On the Performance of Tri-Hybrid Beamforming Using Pinching Antennas
Zhenqiao Cheng, Chongjun Ouyang, Nicola Marchetti
TL;DR
This work addresses the challenge of high-frequency path loss and blockage by integrating a Pinching-Antenna System (PASS) as an outer-layer beamformer into tri-hybrid digital-analog beamforming. It derives the optimal tri-hybrid precoders and PA placements, and establishes tight upper/lower bounds on channel capacity, along with a power-scaling law that characterizes how capacity grows with the number of pinching antennas. The analysis covers both single- and multi-RF scenarios, supported by numerical results showing substantial gains over conventional hybrid beamforming and identifying the existence of an optimal number of PAs. The findings suggest PASS-enabled tri-hybrid beamforming as a promising, scalable architecture for 6G-like systems, particularly in LoS-dominated regimes, with practical PM/PS operating modes for multiuser deployments.
Abstract
The Pinching-Antenna System (PASS) reconfigures wireless channels through \emph{pinching beamforming}, in which the active positions of pinching antennas (PAs) along dielectric waveguides are optimized to shape the radiation pattern. This article investigates the performance of PASS-enabled tri-hybrid beamforming, where pinched waveguides are integrated with a hybrid digital-analog beamformer to mitigate path loss and enhance spectral efficiency. The channel capacity of the proposed system is characterized by deriving the optimal tri-hybrid beamformer at both the digital and analog domains, as well as the optimal placement of PAs.

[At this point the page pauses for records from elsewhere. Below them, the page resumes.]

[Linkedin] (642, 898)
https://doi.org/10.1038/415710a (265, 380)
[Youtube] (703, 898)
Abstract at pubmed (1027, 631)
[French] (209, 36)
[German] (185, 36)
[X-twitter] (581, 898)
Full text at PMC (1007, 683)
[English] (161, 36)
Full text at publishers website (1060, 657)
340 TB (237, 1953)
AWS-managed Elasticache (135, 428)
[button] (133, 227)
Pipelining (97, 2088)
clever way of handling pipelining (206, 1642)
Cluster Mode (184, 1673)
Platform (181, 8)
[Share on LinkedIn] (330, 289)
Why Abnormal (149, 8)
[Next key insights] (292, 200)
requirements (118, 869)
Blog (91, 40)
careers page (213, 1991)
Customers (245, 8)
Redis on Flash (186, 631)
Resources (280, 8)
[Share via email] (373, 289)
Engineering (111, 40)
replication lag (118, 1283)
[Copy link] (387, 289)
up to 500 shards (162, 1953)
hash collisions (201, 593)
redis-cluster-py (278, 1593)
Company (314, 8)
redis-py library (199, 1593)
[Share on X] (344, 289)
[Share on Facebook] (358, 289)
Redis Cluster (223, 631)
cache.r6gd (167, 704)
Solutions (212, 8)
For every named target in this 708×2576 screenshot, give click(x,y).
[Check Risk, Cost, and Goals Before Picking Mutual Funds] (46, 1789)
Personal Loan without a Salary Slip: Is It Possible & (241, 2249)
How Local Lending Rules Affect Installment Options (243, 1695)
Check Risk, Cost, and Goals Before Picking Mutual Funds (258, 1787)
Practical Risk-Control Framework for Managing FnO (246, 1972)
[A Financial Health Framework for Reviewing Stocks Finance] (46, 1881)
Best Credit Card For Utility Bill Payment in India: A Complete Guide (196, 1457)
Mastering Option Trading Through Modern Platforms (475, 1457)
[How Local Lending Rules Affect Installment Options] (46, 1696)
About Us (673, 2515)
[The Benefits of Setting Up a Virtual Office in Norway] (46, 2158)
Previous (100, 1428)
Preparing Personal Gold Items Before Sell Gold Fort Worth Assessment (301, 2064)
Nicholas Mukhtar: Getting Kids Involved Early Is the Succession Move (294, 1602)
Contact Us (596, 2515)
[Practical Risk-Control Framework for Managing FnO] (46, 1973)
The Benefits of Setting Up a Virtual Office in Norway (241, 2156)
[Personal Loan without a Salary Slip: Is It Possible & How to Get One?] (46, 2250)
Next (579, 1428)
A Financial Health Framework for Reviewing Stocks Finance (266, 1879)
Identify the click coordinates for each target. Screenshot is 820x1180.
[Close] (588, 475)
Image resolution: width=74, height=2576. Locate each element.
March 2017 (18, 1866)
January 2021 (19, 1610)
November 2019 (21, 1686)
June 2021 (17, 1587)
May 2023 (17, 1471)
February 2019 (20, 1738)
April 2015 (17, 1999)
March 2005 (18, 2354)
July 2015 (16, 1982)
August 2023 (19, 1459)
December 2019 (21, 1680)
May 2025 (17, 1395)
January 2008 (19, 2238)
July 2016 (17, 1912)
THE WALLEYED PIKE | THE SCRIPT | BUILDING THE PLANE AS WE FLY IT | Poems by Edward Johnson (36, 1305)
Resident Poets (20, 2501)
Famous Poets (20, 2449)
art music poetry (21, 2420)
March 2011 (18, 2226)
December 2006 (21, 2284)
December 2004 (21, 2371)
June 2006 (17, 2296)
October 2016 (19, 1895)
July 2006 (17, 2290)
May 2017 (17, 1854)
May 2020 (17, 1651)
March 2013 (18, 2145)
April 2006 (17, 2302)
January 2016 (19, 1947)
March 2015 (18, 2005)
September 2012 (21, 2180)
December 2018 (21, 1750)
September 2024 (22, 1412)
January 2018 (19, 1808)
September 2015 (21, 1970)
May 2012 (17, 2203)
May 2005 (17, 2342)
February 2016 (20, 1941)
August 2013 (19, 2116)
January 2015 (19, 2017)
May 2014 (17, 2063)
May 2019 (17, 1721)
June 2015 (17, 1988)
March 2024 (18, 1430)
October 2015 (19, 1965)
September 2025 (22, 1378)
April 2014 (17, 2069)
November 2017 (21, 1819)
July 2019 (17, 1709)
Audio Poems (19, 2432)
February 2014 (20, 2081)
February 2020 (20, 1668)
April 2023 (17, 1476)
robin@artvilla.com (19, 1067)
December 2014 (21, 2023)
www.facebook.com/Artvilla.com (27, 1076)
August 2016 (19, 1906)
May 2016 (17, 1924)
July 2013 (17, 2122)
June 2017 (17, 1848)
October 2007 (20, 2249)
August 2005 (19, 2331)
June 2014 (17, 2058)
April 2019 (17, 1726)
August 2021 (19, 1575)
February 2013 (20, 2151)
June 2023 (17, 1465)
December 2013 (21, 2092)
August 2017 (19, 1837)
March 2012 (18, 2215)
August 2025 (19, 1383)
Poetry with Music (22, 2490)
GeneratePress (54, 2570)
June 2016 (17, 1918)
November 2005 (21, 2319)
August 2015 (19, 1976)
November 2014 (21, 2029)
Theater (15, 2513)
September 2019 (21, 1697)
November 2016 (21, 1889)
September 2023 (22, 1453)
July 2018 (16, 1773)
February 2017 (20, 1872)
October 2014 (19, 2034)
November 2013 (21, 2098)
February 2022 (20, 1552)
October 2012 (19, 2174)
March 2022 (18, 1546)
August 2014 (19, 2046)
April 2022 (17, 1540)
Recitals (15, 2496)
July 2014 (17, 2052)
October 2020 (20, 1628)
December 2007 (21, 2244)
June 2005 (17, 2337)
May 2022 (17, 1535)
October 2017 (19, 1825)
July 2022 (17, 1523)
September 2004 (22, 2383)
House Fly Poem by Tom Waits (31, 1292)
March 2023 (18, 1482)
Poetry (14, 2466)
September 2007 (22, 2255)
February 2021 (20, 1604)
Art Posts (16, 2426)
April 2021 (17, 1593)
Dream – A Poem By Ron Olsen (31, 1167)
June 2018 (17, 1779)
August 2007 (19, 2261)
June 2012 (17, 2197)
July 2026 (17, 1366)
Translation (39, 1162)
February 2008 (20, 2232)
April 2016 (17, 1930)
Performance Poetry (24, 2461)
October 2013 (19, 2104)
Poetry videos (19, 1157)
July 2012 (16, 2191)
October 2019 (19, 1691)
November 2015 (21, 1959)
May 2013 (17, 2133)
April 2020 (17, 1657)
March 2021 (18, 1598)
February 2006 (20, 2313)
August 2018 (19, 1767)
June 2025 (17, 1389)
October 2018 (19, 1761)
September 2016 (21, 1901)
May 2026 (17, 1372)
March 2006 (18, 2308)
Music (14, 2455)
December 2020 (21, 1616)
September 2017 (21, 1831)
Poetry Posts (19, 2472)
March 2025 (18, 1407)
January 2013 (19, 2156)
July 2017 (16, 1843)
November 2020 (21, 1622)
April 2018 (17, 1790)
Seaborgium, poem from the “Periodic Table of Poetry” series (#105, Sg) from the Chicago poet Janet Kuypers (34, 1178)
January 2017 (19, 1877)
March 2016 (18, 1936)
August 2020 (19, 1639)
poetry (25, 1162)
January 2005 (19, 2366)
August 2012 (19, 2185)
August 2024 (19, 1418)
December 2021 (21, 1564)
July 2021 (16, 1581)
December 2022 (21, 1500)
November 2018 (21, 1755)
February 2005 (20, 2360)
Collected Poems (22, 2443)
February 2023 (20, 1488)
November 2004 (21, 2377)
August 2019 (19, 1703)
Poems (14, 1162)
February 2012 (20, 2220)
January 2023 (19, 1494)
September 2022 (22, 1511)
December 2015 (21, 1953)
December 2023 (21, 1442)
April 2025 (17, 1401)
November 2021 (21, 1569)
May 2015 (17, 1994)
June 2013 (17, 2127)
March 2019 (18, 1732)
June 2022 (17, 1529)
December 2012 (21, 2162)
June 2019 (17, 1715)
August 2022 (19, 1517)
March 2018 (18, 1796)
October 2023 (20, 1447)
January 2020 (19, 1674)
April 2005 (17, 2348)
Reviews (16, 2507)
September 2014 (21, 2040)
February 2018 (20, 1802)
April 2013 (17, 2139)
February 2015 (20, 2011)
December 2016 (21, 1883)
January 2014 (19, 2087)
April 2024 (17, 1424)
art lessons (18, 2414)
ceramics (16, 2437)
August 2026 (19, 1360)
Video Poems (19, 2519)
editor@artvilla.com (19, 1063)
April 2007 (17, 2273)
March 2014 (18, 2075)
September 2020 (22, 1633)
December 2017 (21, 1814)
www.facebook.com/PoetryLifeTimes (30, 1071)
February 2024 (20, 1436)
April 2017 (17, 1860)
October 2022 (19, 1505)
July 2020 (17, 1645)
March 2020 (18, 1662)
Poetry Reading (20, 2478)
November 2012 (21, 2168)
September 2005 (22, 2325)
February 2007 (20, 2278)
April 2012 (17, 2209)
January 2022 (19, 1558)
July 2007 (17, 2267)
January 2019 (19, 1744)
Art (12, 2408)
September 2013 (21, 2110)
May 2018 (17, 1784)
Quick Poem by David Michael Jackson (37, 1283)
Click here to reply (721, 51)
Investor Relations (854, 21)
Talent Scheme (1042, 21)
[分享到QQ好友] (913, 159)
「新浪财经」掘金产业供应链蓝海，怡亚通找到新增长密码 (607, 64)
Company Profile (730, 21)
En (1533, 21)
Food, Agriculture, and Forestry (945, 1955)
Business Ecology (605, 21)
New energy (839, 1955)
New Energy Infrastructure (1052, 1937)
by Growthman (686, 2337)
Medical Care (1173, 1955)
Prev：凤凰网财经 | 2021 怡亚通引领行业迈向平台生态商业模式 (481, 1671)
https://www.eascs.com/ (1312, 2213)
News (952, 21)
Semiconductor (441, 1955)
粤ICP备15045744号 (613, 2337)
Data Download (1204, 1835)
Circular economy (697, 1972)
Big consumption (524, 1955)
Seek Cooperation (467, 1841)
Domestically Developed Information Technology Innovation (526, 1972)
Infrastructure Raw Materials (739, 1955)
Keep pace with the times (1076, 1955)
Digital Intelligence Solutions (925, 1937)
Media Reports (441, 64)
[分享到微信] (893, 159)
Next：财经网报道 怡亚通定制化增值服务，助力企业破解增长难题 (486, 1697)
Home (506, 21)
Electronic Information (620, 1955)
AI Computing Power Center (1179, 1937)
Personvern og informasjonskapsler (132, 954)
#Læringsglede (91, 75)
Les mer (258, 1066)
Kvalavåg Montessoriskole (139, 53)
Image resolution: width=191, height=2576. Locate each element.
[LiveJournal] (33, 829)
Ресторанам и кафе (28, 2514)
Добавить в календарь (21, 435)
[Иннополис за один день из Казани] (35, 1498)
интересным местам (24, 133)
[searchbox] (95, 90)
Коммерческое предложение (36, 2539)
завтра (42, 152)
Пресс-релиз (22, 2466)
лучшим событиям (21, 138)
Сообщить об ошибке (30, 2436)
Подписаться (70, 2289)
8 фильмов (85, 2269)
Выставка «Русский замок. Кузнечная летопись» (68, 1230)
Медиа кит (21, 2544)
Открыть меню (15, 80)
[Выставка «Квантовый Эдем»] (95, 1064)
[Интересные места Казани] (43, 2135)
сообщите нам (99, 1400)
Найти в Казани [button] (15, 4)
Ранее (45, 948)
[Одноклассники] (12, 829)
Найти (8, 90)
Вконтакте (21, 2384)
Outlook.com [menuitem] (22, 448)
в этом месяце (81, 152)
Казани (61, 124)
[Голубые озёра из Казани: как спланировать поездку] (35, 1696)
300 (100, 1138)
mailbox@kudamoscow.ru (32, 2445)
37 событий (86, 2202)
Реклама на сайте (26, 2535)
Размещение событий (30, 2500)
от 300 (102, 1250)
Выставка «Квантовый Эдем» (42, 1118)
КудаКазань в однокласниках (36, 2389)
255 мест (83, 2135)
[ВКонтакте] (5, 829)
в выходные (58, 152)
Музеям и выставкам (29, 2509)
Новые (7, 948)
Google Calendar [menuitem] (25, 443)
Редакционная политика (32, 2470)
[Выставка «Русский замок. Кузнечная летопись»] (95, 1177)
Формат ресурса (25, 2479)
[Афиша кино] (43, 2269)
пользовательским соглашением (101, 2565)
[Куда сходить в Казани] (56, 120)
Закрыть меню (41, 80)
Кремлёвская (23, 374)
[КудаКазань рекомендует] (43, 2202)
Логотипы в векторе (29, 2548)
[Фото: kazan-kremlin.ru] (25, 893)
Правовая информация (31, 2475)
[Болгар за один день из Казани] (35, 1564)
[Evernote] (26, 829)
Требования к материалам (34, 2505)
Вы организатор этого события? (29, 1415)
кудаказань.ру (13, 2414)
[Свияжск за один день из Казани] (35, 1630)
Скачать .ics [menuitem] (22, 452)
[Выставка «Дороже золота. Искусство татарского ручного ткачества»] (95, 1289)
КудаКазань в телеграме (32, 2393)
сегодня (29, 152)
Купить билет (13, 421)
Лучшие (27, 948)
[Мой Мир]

Closed-form upper and lower bounds of the channel capacity are obtained, leading to a capacity scaling law with respect to the number of PAs. Numerical results verify the tightness of the derived bounds and demonstrate that applying PASS to tri-hybrid beamforming yields a significant performance gain over conventional hybrid beamforming under the same number of radio-frequency chains.